>> BEGIN

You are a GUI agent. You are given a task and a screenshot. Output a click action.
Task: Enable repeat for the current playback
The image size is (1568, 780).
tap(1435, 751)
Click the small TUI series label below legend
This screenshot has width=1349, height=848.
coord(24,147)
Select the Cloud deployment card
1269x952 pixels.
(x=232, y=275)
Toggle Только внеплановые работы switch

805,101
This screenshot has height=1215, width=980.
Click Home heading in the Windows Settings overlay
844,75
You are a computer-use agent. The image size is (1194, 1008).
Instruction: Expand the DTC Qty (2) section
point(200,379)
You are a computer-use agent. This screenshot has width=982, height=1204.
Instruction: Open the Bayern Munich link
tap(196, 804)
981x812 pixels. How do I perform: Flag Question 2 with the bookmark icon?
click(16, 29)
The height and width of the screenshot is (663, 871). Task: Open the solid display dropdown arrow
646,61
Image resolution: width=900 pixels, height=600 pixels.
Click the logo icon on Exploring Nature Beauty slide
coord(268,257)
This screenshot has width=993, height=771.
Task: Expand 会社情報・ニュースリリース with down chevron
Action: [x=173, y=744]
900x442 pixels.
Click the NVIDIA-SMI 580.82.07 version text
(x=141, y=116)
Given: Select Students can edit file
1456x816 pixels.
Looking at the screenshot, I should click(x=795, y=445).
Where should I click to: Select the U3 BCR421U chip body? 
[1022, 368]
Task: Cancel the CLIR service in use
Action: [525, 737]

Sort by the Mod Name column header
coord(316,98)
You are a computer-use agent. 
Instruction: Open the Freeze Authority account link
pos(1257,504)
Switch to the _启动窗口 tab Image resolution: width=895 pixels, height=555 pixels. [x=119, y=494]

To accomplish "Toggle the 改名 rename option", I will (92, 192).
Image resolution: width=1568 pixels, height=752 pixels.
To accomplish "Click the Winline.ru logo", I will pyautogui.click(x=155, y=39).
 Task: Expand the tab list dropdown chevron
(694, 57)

>> END

Could you quote the lines word for word, starting with the very first one and stopping after the line that contains "Looking at the"?

You are a GUI agent. You are given a task and a screenshot. Output a click action.
Task: Enable repeat for the current playback
The image size is (1568, 780).
tap(1435, 751)
Click the small TUI series label below legend
This screenshot has width=1349, height=848.
coord(24,147)
Select the Cloud deployment card
1269x952 pixels.
(x=232, y=275)
Toggle Только внеплановые работы switch

805,101
This screenshot has height=1215, width=980.
Click Home heading in the Windows Settings overlay
844,75
You are a computer-use agent. The image size is (1194, 1008).
Instruction: Expand the DTC Qty (2) section
point(200,379)
You are a computer-use agent. This screenshot has width=982, height=1204.
Instruction: Open the Bayern Munich link
tap(196, 804)
981x812 pixels. How do I perform: Flag Question 2 with the bookmark icon?
click(16, 29)
The height and width of the screenshot is (663, 871). Task: Open the solid display dropdown arrow
646,61
Image resolution: width=900 pixels, height=600 pixels.
Click the logo icon on Exploring Nature Beauty slide
coord(268,257)
This screenshot has width=993, height=771.
Task: Expand 会社情報・ニュースリリース with down chevron
Action: [x=173, y=744]
900x442 pixels.
Click the NVIDIA-SMI 580.82.07 version text
(x=141, y=116)
Given: Select Students can edit file
1456x816 pixels.
Looking at the screenshot, I should click(x=795, y=445).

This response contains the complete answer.